▶ **TASK INSTRUCTIONS**:
Print the lines of the records verbatim, starting with the line containing "Given: Click View performance insights link" and continuing through the line containing "Action: pos(64,537)", with both of those lines included.

## start DATA RECORDS

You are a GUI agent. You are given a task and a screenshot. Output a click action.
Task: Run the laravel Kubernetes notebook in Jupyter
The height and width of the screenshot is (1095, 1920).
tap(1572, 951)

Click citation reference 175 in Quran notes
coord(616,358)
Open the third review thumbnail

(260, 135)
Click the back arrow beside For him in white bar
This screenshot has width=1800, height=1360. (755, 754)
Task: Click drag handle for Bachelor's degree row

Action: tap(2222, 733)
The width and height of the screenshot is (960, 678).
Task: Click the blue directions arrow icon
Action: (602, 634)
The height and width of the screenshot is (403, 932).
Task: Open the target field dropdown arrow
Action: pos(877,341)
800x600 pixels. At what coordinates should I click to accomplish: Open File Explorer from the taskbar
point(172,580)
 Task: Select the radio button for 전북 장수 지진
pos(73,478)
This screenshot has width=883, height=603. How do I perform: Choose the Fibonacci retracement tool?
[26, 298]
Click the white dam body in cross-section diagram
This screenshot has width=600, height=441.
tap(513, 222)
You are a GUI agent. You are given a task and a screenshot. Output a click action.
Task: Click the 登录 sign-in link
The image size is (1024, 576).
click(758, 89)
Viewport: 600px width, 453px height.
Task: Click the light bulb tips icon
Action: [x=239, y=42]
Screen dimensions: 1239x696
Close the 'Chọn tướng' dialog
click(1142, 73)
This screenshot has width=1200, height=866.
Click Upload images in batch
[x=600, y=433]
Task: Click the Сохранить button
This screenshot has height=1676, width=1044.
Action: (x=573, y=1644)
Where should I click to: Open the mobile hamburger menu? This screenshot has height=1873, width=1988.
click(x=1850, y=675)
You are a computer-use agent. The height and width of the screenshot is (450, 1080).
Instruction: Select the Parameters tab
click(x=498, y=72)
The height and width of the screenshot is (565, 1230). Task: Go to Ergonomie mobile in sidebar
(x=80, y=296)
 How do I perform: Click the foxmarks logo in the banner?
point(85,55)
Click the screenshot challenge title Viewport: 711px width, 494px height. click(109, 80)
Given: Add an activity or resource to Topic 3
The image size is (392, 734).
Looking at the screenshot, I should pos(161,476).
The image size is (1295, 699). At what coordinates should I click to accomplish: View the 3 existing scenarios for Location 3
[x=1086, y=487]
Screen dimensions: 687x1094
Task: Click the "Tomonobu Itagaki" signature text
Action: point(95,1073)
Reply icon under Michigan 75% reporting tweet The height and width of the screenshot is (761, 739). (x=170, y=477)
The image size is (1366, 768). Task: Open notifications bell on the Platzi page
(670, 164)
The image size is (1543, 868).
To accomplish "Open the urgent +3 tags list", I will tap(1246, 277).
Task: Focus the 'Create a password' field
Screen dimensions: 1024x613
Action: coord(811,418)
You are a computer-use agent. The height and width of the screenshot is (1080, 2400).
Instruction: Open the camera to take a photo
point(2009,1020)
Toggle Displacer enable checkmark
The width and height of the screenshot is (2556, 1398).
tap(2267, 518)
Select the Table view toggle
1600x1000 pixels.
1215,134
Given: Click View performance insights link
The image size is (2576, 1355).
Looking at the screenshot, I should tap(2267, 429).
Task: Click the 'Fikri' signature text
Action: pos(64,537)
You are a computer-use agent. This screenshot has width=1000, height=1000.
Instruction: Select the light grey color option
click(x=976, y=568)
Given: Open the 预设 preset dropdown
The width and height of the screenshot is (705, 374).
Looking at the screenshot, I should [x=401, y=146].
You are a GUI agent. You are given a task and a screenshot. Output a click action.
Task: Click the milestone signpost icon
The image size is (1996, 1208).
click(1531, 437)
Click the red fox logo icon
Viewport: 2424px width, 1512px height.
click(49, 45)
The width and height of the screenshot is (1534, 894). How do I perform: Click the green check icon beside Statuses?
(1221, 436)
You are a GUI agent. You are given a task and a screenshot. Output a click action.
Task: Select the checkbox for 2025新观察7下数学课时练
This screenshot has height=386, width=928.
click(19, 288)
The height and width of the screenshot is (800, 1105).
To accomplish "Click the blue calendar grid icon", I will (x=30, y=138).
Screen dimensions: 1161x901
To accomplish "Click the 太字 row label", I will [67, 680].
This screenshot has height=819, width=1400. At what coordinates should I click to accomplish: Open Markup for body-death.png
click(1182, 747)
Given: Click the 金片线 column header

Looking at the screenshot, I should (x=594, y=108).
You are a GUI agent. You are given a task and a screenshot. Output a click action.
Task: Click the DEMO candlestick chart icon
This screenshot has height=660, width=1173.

## end DATA RECORDS

▶ **RESULT FOR THIS TASK**:
Given: Click View performance insights link
The image size is (2576, 1355).
Looking at the screenshot, I should tap(2267, 429).
Task: Click the 'Fikri' signature text
Action: pos(64,537)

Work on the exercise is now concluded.